In a large bowl beat sugar with softened butter for 2 minutes. Beat in eggs and vanilla. Gradually beat in flour mixture until thoroughly combined.
Roll dough into 1 1/2 inch balls and then roll in cinnamon mixture to cover. Place cookies two inches apart on a cookie sheet.
Bake for 10 - 12 minutes or until the tops are light golden brown. Do not over bake.
Allow cookies to cool for two minutes before removing them from the baking sheet. Transfer to rack to cool completely.

I figured since I have had several requests for the Chai cookie recipe and a couple of other requests, I would place all the cookie recipes I made this week up.

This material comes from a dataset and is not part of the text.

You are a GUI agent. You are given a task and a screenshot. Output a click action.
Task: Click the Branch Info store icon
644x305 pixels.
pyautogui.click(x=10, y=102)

From Left to Right - (top) Chocolate Chip Walnut, Snickerdoodles,(bottom) Almond Butter, Chai, Trail Mix



Chai Cookies

1 cup unsalted butter, softened
1/2 cup granulated sugar
2 teaspoons vanilla extract
2 cupa whole wheat pastry flour
1 teaspoon ground cinnamon
1 teaspoon ground ginger
1 teaspoon ground cloves
1 1/2 teaspoons ground cardamom
1/2 teaspoon salt

Preheat oven to 350°F. Beat butter with granulated sugar and vanilla in a medium bowl until well blended. Stir in flour, spices and salt until just combined.

Scoop and roll dough into small teaspoon-sized balls and place about an inch apart on greased baking sheets. Bake until lightly golden, 15 to 20 minutes. Cool on the sheet for 5 minutes, then cool completely on rack. If you want them sweeter you can sprinkle them in powdered sugar after baking.